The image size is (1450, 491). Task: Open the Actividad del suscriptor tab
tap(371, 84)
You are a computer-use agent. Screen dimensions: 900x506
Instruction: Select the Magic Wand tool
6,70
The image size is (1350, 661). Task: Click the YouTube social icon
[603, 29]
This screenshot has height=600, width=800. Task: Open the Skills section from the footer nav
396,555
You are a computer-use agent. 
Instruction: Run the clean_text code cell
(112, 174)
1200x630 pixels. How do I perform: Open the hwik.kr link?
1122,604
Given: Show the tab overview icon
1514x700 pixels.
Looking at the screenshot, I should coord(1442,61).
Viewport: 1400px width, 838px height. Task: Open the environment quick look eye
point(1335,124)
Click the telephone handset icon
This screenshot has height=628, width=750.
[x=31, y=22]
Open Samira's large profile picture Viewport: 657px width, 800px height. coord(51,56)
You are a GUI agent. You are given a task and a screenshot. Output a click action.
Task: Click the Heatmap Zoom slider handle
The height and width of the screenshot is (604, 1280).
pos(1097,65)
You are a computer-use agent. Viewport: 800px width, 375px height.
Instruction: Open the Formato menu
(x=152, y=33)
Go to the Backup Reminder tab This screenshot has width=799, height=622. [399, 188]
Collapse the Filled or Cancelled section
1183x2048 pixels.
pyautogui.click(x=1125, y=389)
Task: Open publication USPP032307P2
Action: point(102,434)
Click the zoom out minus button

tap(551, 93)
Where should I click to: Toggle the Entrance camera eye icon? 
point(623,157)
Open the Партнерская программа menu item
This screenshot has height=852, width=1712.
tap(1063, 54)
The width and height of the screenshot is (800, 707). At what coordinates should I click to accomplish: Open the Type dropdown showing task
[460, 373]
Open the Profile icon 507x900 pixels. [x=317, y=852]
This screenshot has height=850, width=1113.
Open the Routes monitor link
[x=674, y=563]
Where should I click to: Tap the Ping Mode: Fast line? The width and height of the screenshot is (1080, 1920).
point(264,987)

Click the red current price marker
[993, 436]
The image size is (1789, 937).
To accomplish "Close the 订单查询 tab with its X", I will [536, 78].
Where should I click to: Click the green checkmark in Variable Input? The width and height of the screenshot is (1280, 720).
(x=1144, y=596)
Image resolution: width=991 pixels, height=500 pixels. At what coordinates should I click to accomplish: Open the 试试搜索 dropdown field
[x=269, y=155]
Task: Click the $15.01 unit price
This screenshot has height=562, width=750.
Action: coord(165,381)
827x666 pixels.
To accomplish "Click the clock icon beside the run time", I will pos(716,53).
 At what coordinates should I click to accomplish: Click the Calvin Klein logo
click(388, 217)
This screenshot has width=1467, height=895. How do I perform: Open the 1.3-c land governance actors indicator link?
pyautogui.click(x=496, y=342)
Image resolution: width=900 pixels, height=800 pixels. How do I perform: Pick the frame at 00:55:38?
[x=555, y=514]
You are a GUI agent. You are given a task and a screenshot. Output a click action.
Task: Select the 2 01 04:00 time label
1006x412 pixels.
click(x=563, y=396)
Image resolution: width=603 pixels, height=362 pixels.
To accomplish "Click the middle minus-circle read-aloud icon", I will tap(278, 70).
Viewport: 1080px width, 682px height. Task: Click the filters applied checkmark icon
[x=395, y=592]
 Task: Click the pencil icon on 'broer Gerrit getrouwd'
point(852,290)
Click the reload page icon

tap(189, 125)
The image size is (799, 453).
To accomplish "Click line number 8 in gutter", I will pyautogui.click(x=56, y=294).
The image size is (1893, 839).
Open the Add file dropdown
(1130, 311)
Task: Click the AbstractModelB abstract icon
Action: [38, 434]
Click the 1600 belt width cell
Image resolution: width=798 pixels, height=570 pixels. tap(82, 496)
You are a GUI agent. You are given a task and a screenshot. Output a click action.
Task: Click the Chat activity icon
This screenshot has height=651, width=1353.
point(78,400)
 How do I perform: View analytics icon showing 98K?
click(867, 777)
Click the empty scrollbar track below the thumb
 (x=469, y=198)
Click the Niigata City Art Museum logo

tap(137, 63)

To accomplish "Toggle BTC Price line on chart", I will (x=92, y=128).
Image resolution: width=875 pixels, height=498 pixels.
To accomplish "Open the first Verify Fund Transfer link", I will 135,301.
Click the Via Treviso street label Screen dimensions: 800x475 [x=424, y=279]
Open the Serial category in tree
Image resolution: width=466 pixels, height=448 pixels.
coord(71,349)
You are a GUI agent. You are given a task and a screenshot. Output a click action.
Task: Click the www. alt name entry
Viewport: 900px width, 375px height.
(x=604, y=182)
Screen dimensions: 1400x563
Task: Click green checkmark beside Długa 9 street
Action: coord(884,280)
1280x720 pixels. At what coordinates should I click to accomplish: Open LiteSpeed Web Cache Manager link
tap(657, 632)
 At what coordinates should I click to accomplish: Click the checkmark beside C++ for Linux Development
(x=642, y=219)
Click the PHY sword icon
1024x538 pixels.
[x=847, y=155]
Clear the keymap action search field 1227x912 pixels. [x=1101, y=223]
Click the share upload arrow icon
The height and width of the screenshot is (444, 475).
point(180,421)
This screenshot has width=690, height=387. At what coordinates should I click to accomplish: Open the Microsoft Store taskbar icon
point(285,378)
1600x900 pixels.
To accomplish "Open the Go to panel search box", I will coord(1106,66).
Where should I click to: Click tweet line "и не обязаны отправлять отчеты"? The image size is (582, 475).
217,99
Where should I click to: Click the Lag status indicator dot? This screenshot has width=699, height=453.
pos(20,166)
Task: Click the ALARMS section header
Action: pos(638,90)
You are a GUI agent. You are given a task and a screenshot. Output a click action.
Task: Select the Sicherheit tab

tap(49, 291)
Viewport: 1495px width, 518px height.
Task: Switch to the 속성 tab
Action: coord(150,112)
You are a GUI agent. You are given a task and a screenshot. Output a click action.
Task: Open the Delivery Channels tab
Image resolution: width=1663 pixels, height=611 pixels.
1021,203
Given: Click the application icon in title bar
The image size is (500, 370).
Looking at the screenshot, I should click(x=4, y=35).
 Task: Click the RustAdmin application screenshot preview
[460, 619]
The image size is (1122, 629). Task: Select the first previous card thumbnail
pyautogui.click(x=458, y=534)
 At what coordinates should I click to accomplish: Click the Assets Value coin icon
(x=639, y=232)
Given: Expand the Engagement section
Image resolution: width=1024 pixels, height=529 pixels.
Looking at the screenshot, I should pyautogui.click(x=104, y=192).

+---+

▶ [INSTRUCTIONS FOR THE TASK]:
The answer should be all the entries, restated with no word changed.

▶ [REPLY]:
The image size is (1450, 491). Task: Open the Actividad del suscriptor tab
tap(371, 84)
You are a computer-use agent. Screen dimensions: 900x506
Instruction: Select the Magic Wand tool
6,70
The image size is (1350, 661). Task: Click the YouTube social icon
[603, 29]
This screenshot has height=600, width=800. Task: Open the Skills section from the footer nav
396,555
You are a computer-use agent. 
Instruction: Run the clean_text code cell
(112, 174)
1200x630 pixels. How do I perform: Open the hwik.kr link?
1122,604
Given: Show the tab overview icon
1514x700 pixels.
Looking at the screenshot, I should coord(1442,61).
Viewport: 1400px width, 838px height. Task: Open the environment quick look eye
point(1335,124)
Click the telephone handset icon
This screenshot has height=628, width=750.
[x=31, y=22]
Open Samira's large profile picture Viewport: 657px width, 800px height. coord(51,56)
You are a GUI agent. You are given a task and a screenshot. Output a click action.
Task: Click the Heatmap Zoom slider handle
The height and width of the screenshot is (604, 1280).
pos(1097,65)
You are a computer-use agent. Viewport: 800px width, 375px height.
Instruction: Open the Formato menu
(x=152, y=33)
Go to the Backup Reminder tab This screenshot has width=799, height=622. [399, 188]
Collapse the Filled or Cancelled section
1183x2048 pixels.
pyautogui.click(x=1125, y=389)
Task: Open publication USPP032307P2
Action: point(102,434)
Click the zoom out minus button

tap(551, 93)
Where should I click to: Toggle the Entrance camera eye icon? 
point(623,157)
Open the Партнерская программа menu item
This screenshot has height=852, width=1712.
tap(1063, 54)
The width and height of the screenshot is (800, 707). At what coordinates should I click to accomplish: Open the Type dropdown showing task
[460, 373]
Open the Profile icon 507x900 pixels. [x=317, y=852]
This screenshot has height=850, width=1113.
Open the Routes monitor link
[x=674, y=563]
Where should I click to: Tap the Ping Mode: Fast line? The width and height of the screenshot is (1080, 1920).
point(264,987)

Click the red current price marker
[993, 436]
The image size is (1789, 937).
To accomplish "Close the 订单查询 tab with its X", I will [536, 78].
Where should I click to: Click the green checkmark in Variable Input? The width and height of the screenshot is (1280, 720).
(x=1144, y=596)
Image resolution: width=991 pixels, height=500 pixels. At what coordinates should I click to accomplish: Open the 试试搜索 dropdown field
[x=269, y=155]
Task: Click the $15.01 unit price
This screenshot has height=562, width=750.
Action: coord(165,381)
827x666 pixels.
To accomplish "Click the clock icon beside the run time", I will pos(716,53).
 At what coordinates should I click to accomplish: Click the Calvin Klein logo
click(388, 217)
This screenshot has width=1467, height=895. How do I perform: Open the 1.3-c land governance actors indicator link?
pyautogui.click(x=496, y=342)
Image resolution: width=900 pixels, height=800 pixels. How do I perform: Pick the frame at 00:55:38?
[x=555, y=514]
You are a GUI agent. You are given a task and a screenshot. Output a click action.
Task: Select the 2 01 04:00 time label
1006x412 pixels.
click(x=563, y=396)
Image resolution: width=603 pixels, height=362 pixels.
To accomplish "Click the middle minus-circle read-aloud icon", I will tap(278, 70).
Viewport: 1080px width, 682px height. Task: Click the filters applied checkmark icon
[x=395, y=592]
 Task: Click the pencil icon on 'broer Gerrit getrouwd'
point(852,290)
Click the reload page icon

tap(189, 125)
The image size is (799, 453).
To accomplish "Click line number 8 in gutter", I will pyautogui.click(x=56, y=294).
The image size is (1893, 839).
Open the Add file dropdown
(1130, 311)
Task: Click the AbstractModelB abstract icon
Action: [38, 434]
Click the 1600 belt width cell
Image resolution: width=798 pixels, height=570 pixels. tap(82, 496)
You are a GUI agent. You are given a task and a screenshot. Output a click action.
Task: Click the Chat activity icon
This screenshot has height=651, width=1353.
point(78,400)
 How do I perform: View analytics icon showing 98K?
click(867, 777)
Click the empty scrollbar track below the thumb
 (x=469, y=198)
Click the Niigata City Art Museum logo

tap(137, 63)

To accomplish "Toggle BTC Price line on chart", I will (x=92, y=128).
Image resolution: width=875 pixels, height=498 pixels.
To accomplish "Open the first Verify Fund Transfer link", I will 135,301.
Click the Via Treviso street label Screen dimensions: 800x475 [x=424, y=279]
Open the Serial category in tree
Image resolution: width=466 pixels, height=448 pixels.
coord(71,349)
You are a GUI agent. You are given a task and a screenshot. Output a click action.
Task: Click the www. alt name entry
Viewport: 900px width, 375px height.
(x=604, y=182)
Screen dimensions: 1400x563
Task: Click green checkmark beside Długa 9 street
Action: coord(884,280)
1280x720 pixels. At what coordinates should I click to accomplish: Open LiteSpeed Web Cache Manager link
tap(657, 632)
 At what coordinates should I click to accomplish: Click the checkmark beside C++ for Linux Development
(x=642, y=219)
Click the PHY sword icon
1024x538 pixels.
[x=847, y=155]
Clear the keymap action search field 1227x912 pixels. [x=1101, y=223]
Click the share upload arrow icon
The height and width of the screenshot is (444, 475).
point(180,421)
This screenshot has width=690, height=387. At what coordinates should I click to accomplish: Open the Microsoft Store taskbar icon
point(285,378)
1600x900 pixels.
To accomplish "Open the Go to panel search box", I will coord(1106,66).
Where should I click to: Click tweet line "и не обязаны отправлять отчеты"? The image size is (582, 475).
217,99
Where should I click to: Click the Lag status indicator dot? This screenshot has width=699, height=453.
pos(20,166)
Task: Click the ALARMS section header
Action: pos(638,90)
You are a GUI agent. You are given a task and a screenshot. Output a click action.
Task: Select the Sicherheit tab

tap(49, 291)
Viewport: 1495px width, 518px height.
Task: Switch to the 속성 tab
Action: coord(150,112)
You are a GUI agent. You are given a task and a screenshot. Output a click action.
Task: Open the Delivery Channels tab
Image resolution: width=1663 pixels, height=611 pixels.
1021,203
Given: Click the application icon in title bar
The image size is (500, 370).
Looking at the screenshot, I should click(x=4, y=35).
 Task: Click the RustAdmin application screenshot preview
[460, 619]
The image size is (1122, 629). Task: Select the first previous card thumbnail
pyautogui.click(x=458, y=534)
 At what coordinates should I click to accomplish: Click the Assets Value coin icon
(x=639, y=232)
Given: Expand the Engagement section
Image resolution: width=1024 pixels, height=529 pixels.
Looking at the screenshot, I should pyautogui.click(x=104, y=192).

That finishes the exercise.